Но так было днём. Ночью же, когда зэки сидели по своим камерам, не было смысла держать наготове такое количество снайперов.
— Это ещё с корабля, — улыбнулся Фигольчик, крутанув пистолет на указательном пальце. — Только вот он не заряжен.
— Потом объяснишь, как ты ухитрился спрятать такую штуку, чтобы её не нашли при всех обысках.
Что касается обысков, то здешние вертухаи были в этом деле настоящие мастера. Везде залезут, везде прощупают. Абсолютно небрезгливые и совершенно не стеснительные. Одежду арестантов они изучали миллиметр за миллиметром, отдельно прощупывая, каждый шов. В этом был определённый смысл. В опытных руках, спрятанная булавка или половинка бритвенного лезвия могла стать оружием, а тонкая проволочка, отмычкой. Туда же можно зашить послание, написанное на крохотном клочке бумаги, ампулу с ядом или наркотиком.
Но ни в каком шве, и ни в какой складке не спрячешь стандартный армейский пистолет, под который даже карман-то требуется специальный, потому что в обычном он в два счёта проделает дырку.
— Обязательно расскажу! — пообещал Фигольчик, улыбнувшись. — Надо было раньше вас всех этому научить, но до сих пор вроде обходились.
На этом их разговор закончился, потому что камера, где содержали Быка, была уже близко.
— Наконец-то! — приветствовал их дежуривший на этом участке вертухай, приняв эту пару за смену. — Замучил меня этот Стоун, на Малютку Телёнка похожий. Я уж думал, с ума сойду или прибью его ненаро…
Тычок жёстким, как стальной стержень, пальцем в какую-то точку на горле, заставил его замолчать. Фигольчик не дал телу рухнуть на пол, а подхватил надзирателя под мышки и оттащил в сторону. Связывать того, кого вырубил Драгис, не требовалось. Такие приходили в себя нескоро, а, очнувшись, были вялыми и ничего не помнили.

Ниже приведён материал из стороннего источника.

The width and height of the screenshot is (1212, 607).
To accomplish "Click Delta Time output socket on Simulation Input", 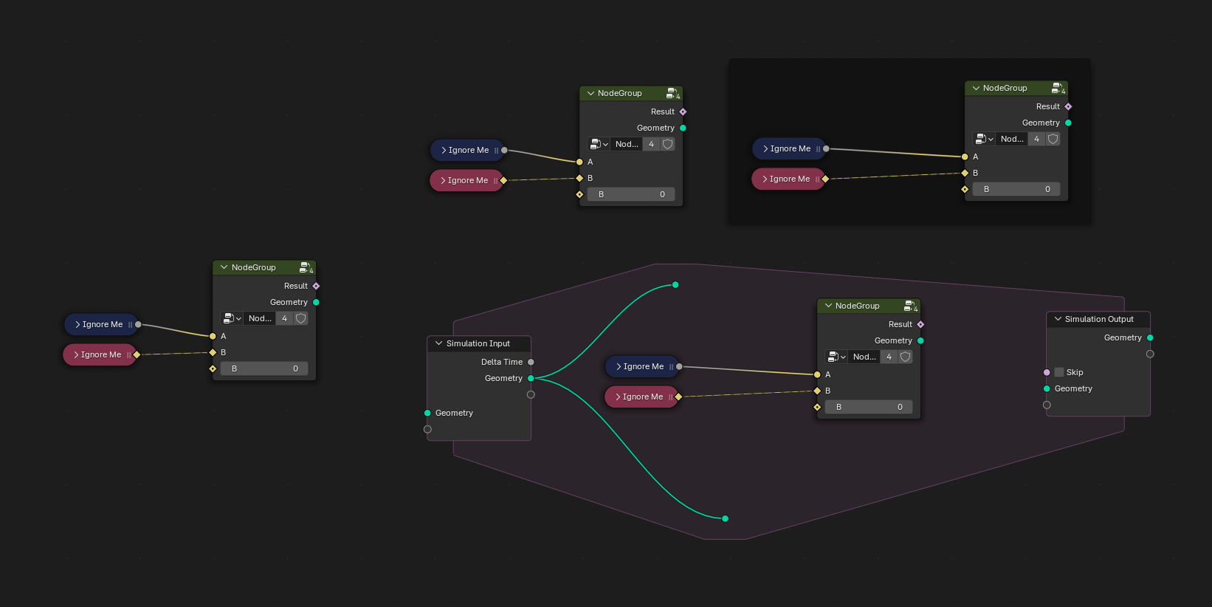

Бык сидел на койке, привинченной к полу, раскачивался из стороны в сторону и издавал такие звуки, что от них на душе скребли все кошачьи миров сущего. Он не был связан, закован в кандалы или зажат в колодки. Быстрый осмотр показал отсутствие следов побоев и пыток. Даже роба на нём была новая и чистая. Аж похрустывала!
— Ты как, дружище? — спросил Фигольчик участливо, но казалось, Бык не слышит его.
— Быкович! Эй, каменная башка! — позвал его Драгис и легонько встряхнул товарища за плечи.